**Exercise**
Write a continuation of the passage below about the hearing evidence on child 9, starting after its final sentence. The data that follow it are not part of this passage.

The evidence regarding child 9 centred mainly on the correspondence between Dr Clifford Spratt and Professor Walker-Smith, but the main points being made, I think, were that the investigation and treatment of child 9 had nothing to do with research and that Dr Wakefield and Dr Dillon were not involved. Likewise, giving child 9 asacol was merely to see if it might help, not for research purposes. Regarding whether a lumber puncture was clinically indicated, Walker-Smith stated that it clearly was, given that a sibling of child 9 had had the neurological condition, Hoffmann's syndrome.
Mr Miller also touched on Professor Walker-Smith's monitoring of child 9's folate (folic acid) levels, simply for information should it be useful for later research. This, however, never got any further but he stated that it could have been useful for diagnostic or therapeutic reasons. The evidence also focused partly on the monitoring of child 9's lead levels which were unusually high and Walker-Smith expressed puzzlement as to why Dr Spratt continued to involve him in what he saw as the typical remit of a local, community paediatrician. Professor Walker-Smith speculated that it could have been because child 9's bowel pathology might be linked to these lead levels but he also noted that Dr Spratt was asking him questions outside his area of expertise.

**Source data**
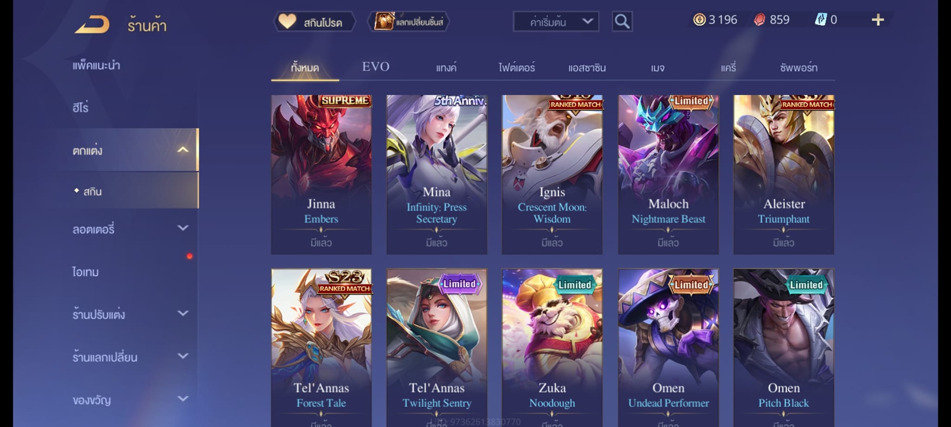Click the blue coupon ticket icon
The image size is (951, 427).
tap(821, 19)
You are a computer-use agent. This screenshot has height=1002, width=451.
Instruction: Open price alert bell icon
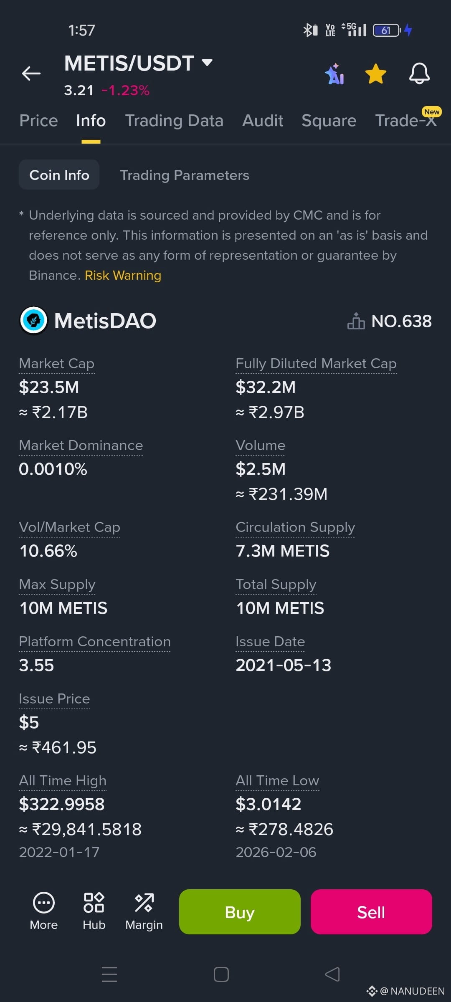419,74
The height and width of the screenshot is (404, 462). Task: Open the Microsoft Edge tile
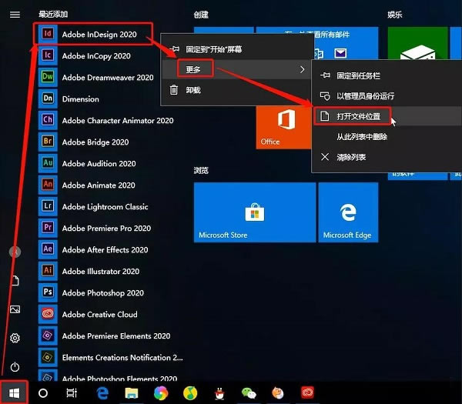[347, 212]
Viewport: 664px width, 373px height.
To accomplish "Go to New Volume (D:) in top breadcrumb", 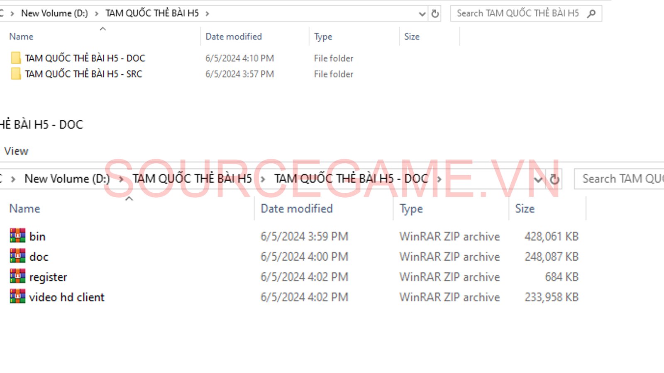I will click(54, 13).
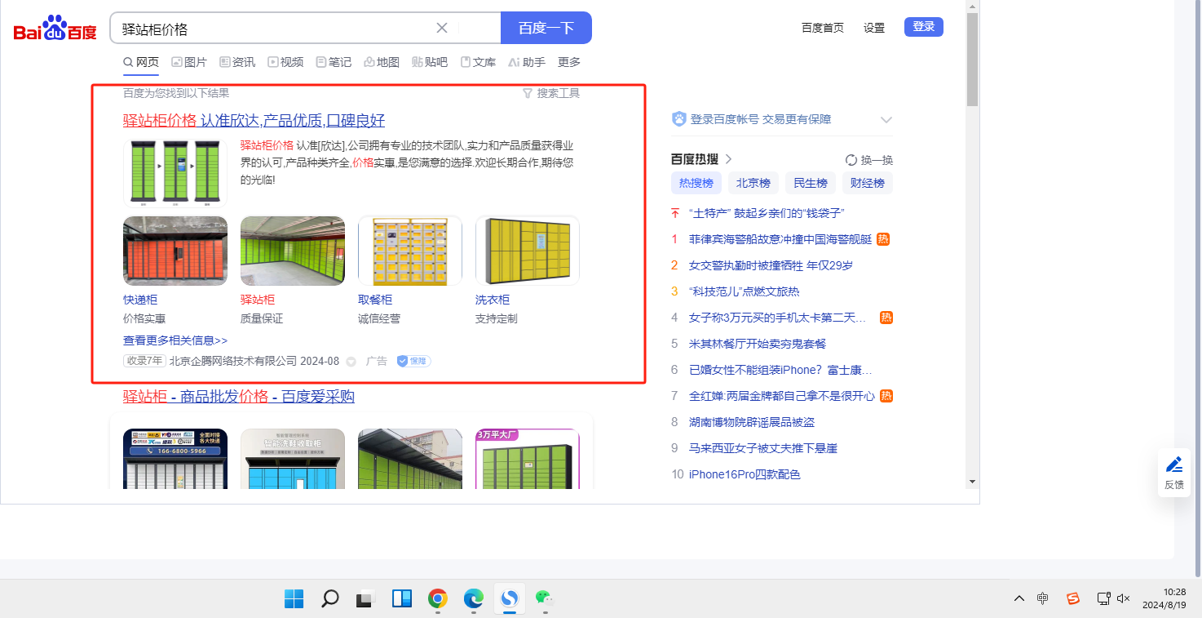
Task: Toggle the system volume mute icon
Action: tap(1123, 598)
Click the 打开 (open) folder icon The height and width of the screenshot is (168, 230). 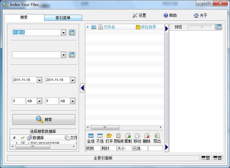pos(109,136)
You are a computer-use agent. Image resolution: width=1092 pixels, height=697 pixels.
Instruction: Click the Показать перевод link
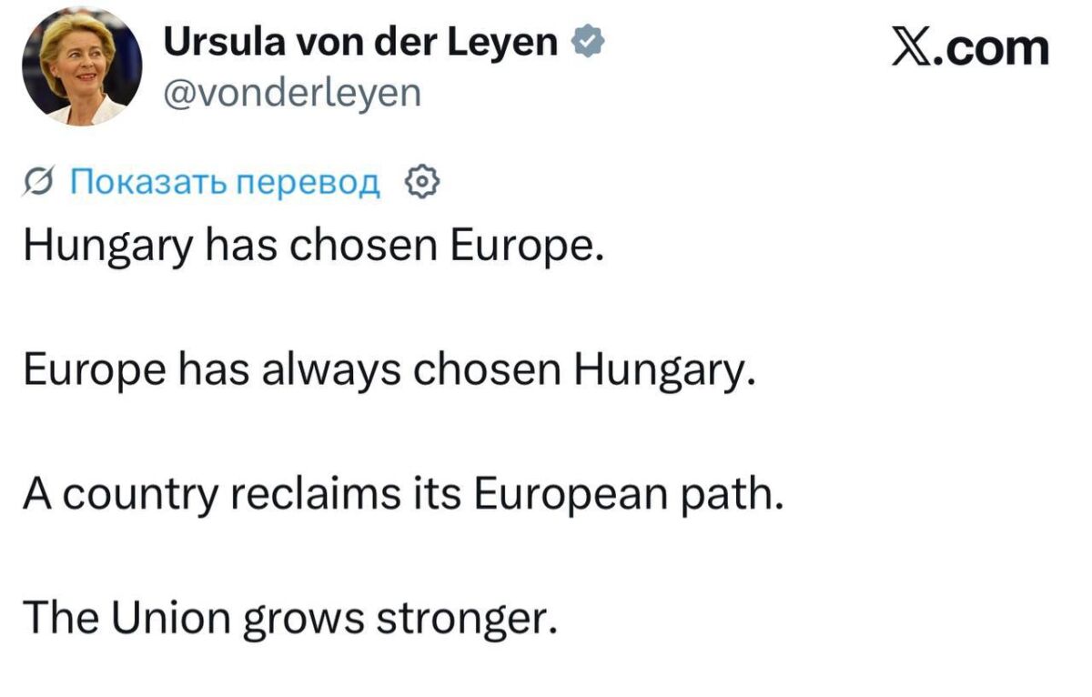[x=225, y=184]
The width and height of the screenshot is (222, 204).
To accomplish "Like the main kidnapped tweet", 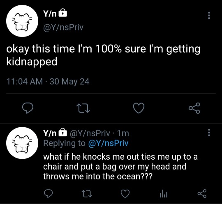I will click(x=139, y=108).
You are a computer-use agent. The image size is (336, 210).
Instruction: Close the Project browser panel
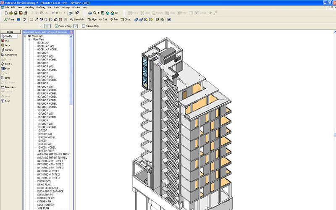click(71, 32)
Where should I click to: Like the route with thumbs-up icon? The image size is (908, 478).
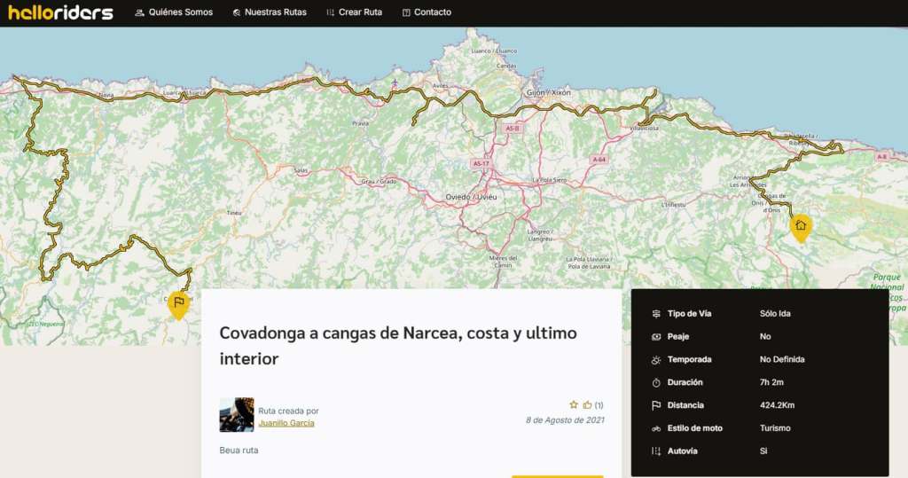coord(587,404)
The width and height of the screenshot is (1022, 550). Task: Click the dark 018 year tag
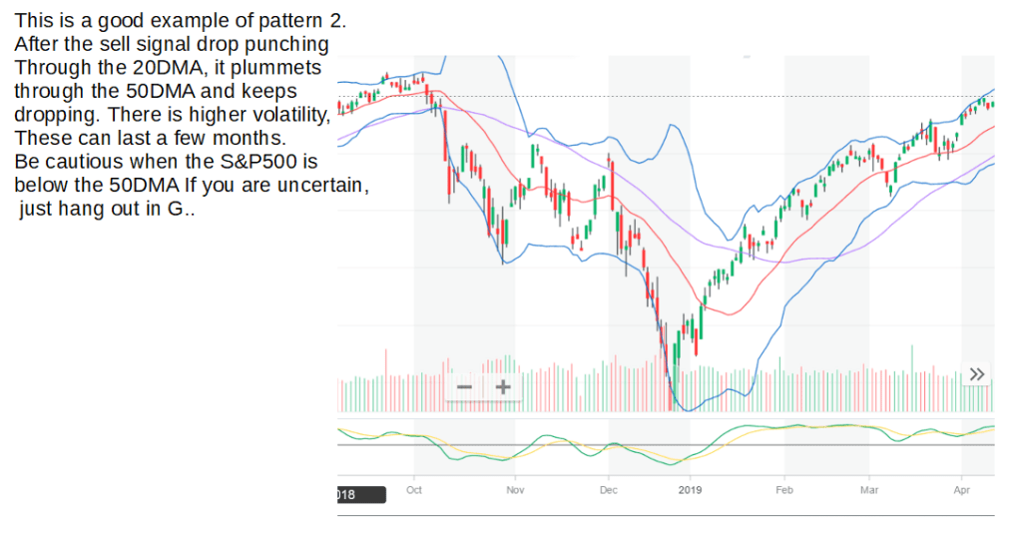[x=360, y=495]
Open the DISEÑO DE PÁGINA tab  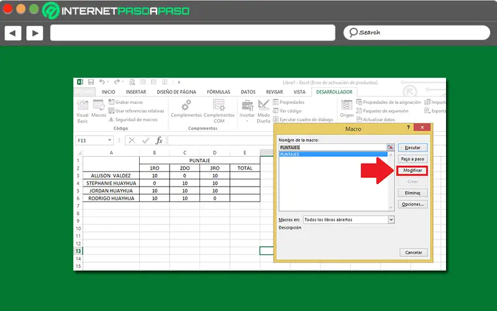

**Reply to the exercise**
Regarding the referral and investigation, Professor Walker-Smith made it quite clear that child 9 was not to be included in what was referred to as the 172/96 study - a study that didn't actually get off the ground but which the prosecution insist was the basis for the 1998 Lancet paper. He stressed that child 9 was not part of any research study. When asked by Mr Miller why he had continued to correspond, on the matter of the lead, with Dr Spratt, Professor Walker-Smith replied that the correspondence was purely for child 9's benefit and that it was appropriate to be involved in this discussion. Walker-Smith made the point that he had general experience as a paediatrician and that he was not about to abandon a patient as soon as the issue at hand moved outside of his area of expertise.
In a letter from Professor Walker-Smith to Dr Spratt written in Sept 97, JWS recommended that child 9 stop receiving the drug he was on and mentioned that he had discussed this with Dr Wakefield. Walker-Smith had to explain why he discussed such a matter with Wakefield and said that it had been a matter discussed by a group of doctors on a trip to Freiburg. The question of how to get objective evidence of whether anti-inflammatory drugs worked, by repeating tests the children had had previously, for example, was a research issue and it therefore had been appropriate to discuss it with Dr Wakefield. He had written to Dr Wakefield on this subject because he didn't see him much. His discussion on the same subject with the other doctors had taken place face-to-face because he saw them more often; this was why there was no paper evidence of his discussions with them. Mr Miller went on to predict what the prosecution's question would be regarding this matter, ie . Why discuss clinical treatment with Dr Wakefield? Walker-Smith replied (and this is something he has mentioned before) that he wasn't aware of the limitation to Wakefield's clinical contract and had thought he was a full time clinical gastro researcher. He also noted that Dr Wakefield was an internationally recognised leader on IBD, its manifestation and treatment, therefore implying that it was perfectly reasonable and sensible to consult him.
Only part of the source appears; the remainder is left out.